- _What is needed_: Lay out the lines of the items below as a JSON list of strings, one string per line and no blank lines, starting with the line that contains "At what coordinates should I click to accomplish: Select" and going on through the line that contains "Action: coord(765,604)", both included.

- _Entries from a dataset_:
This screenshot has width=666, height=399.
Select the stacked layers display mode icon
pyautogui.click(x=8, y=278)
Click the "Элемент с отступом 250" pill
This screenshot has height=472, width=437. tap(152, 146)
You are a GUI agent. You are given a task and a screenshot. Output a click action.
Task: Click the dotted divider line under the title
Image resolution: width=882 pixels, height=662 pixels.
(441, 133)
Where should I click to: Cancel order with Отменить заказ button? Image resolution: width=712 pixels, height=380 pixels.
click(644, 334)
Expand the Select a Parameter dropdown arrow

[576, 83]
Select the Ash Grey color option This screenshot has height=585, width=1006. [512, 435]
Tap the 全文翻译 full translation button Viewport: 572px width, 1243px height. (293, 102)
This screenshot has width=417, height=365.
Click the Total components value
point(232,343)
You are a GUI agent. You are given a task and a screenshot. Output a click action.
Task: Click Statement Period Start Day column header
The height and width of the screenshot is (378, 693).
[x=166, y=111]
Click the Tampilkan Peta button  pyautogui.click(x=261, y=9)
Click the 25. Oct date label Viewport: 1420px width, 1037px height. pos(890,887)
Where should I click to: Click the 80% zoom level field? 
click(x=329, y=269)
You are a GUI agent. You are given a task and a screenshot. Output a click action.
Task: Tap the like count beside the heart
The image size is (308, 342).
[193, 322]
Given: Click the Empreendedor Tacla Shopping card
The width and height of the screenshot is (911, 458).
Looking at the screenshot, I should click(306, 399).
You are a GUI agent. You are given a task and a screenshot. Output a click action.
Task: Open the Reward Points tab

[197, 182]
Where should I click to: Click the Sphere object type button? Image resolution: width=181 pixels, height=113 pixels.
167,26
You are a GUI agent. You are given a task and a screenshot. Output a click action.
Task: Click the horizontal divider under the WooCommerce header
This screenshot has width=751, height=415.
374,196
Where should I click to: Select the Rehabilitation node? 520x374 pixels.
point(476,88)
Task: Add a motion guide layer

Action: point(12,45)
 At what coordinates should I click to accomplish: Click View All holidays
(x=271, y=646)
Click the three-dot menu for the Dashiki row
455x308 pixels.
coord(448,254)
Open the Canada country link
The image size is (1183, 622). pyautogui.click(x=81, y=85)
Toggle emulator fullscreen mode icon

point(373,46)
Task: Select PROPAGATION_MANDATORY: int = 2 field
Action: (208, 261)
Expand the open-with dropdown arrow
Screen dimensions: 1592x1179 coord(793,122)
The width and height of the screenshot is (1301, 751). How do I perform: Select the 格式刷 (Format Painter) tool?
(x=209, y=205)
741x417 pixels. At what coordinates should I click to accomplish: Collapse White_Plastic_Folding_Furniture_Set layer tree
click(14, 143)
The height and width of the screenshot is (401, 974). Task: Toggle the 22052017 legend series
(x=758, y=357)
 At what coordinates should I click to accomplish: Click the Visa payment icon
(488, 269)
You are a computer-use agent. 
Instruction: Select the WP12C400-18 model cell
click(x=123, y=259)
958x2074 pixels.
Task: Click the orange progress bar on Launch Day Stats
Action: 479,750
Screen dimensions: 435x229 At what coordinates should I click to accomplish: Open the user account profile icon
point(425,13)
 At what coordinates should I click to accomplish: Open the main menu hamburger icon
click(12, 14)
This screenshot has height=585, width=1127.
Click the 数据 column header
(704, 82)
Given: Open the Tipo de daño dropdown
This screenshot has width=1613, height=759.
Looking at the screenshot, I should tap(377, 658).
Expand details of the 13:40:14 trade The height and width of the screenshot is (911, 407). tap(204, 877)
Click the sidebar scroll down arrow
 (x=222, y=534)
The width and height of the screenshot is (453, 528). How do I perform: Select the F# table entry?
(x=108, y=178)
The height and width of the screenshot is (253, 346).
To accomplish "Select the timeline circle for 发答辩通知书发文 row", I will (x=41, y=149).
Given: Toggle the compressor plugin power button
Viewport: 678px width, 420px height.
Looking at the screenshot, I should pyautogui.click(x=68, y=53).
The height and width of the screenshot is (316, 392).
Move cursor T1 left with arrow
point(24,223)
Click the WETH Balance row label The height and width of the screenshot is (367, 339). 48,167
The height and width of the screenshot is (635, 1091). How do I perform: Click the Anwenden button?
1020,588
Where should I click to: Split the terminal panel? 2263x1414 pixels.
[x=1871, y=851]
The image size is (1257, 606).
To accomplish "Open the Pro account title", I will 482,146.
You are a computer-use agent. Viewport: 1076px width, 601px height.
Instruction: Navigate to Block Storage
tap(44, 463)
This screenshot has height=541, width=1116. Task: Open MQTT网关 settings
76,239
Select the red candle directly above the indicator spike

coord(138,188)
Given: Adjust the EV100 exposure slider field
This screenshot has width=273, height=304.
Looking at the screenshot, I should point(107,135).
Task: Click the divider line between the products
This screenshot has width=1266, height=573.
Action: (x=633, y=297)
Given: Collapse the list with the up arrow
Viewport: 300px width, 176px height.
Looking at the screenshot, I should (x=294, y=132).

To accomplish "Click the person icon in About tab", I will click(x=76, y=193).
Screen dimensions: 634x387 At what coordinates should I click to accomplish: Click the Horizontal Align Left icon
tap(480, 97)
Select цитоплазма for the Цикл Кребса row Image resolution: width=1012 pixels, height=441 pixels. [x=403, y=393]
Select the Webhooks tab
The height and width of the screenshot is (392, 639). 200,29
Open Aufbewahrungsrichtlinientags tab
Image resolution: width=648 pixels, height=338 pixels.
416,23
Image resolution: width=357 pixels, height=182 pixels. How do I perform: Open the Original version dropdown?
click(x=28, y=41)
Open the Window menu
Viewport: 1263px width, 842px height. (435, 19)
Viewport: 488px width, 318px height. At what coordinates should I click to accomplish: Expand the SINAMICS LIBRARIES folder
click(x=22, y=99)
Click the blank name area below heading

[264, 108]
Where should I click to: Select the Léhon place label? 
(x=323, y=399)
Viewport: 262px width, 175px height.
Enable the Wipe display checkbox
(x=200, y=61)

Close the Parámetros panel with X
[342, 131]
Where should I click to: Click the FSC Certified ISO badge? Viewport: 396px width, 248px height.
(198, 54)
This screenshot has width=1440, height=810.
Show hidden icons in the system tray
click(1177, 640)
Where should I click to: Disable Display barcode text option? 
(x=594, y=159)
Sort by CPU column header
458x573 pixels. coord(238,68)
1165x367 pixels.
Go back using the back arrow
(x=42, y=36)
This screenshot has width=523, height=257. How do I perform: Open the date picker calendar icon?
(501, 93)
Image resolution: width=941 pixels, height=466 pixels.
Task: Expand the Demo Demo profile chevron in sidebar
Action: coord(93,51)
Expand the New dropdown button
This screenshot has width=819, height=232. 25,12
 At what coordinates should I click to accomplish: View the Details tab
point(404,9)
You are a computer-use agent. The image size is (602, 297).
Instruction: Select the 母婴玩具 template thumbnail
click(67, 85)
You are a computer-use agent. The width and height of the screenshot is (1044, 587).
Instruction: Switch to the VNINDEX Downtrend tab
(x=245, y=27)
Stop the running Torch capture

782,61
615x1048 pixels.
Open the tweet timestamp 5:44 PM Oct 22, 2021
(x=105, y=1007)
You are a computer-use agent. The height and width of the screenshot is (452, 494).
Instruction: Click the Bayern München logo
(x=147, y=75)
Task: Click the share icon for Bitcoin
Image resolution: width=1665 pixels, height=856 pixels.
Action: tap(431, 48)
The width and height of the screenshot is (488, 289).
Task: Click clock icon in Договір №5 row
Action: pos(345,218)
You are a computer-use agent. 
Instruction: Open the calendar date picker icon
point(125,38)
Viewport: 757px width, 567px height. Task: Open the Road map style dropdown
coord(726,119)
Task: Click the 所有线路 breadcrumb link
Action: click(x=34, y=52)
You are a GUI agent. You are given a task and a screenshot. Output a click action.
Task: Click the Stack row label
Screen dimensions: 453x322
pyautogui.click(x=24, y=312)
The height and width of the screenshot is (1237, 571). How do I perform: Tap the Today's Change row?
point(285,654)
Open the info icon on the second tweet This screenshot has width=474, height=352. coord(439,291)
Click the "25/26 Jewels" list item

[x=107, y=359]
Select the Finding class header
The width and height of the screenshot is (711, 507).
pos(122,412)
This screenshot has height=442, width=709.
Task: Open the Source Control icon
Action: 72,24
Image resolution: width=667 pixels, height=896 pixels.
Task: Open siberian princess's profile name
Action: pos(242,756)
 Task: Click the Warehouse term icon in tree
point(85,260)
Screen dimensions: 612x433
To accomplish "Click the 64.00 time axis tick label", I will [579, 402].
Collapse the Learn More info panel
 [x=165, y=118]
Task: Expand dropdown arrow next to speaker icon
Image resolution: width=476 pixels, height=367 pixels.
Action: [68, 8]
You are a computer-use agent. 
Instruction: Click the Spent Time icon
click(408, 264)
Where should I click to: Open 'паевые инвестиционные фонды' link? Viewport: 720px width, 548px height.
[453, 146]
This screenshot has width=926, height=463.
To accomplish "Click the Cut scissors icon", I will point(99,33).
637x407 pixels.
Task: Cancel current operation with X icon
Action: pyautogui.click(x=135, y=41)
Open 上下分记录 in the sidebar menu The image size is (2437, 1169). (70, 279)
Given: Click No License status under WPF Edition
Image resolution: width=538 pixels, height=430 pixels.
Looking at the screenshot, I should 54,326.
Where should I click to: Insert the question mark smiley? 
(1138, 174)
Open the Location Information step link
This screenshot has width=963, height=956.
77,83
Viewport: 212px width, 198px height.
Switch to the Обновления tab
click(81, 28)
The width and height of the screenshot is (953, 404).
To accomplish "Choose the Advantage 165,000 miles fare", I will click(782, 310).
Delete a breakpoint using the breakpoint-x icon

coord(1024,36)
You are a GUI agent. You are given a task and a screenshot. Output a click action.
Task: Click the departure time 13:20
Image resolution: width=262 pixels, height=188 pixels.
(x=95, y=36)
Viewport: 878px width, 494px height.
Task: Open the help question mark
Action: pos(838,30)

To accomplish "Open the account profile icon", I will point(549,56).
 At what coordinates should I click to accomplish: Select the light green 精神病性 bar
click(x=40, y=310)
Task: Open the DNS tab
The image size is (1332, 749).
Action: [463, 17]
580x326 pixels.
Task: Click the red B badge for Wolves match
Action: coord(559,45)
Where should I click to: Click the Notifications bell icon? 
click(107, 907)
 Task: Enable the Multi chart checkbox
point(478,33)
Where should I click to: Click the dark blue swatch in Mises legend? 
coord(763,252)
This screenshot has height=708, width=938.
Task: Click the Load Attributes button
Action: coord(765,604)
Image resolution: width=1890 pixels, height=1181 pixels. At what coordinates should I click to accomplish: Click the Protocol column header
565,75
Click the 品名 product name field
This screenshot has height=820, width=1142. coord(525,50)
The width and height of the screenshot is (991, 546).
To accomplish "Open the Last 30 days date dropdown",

- _Output for this task_:
[
  " At what coordinates should I click to accomplish: Select the light green 精神病性 bar",
  "click(x=40, y=310)",
  "Task: Open the DNS tab",
  "The image size is (1332, 749).",
  "Action: [463, 17]",
  "580x326 pixels.",
  "Task: Click the red B badge for Wolves match",
  "Action: coord(559,45)",
  "Where should I click to: Click the Notifications bell icon? ",
  "click(107, 907)",
  " Task: Enable the Multi chart checkbox",
  "point(478,33)",
  "Where should I click to: Click the dark blue swatch in Mises legend? ",
  "coord(763,252)",
  "This screenshot has height=708, width=938.",
  "Task: Click the Load Attributes button",
  "Action: coord(765,604)"
]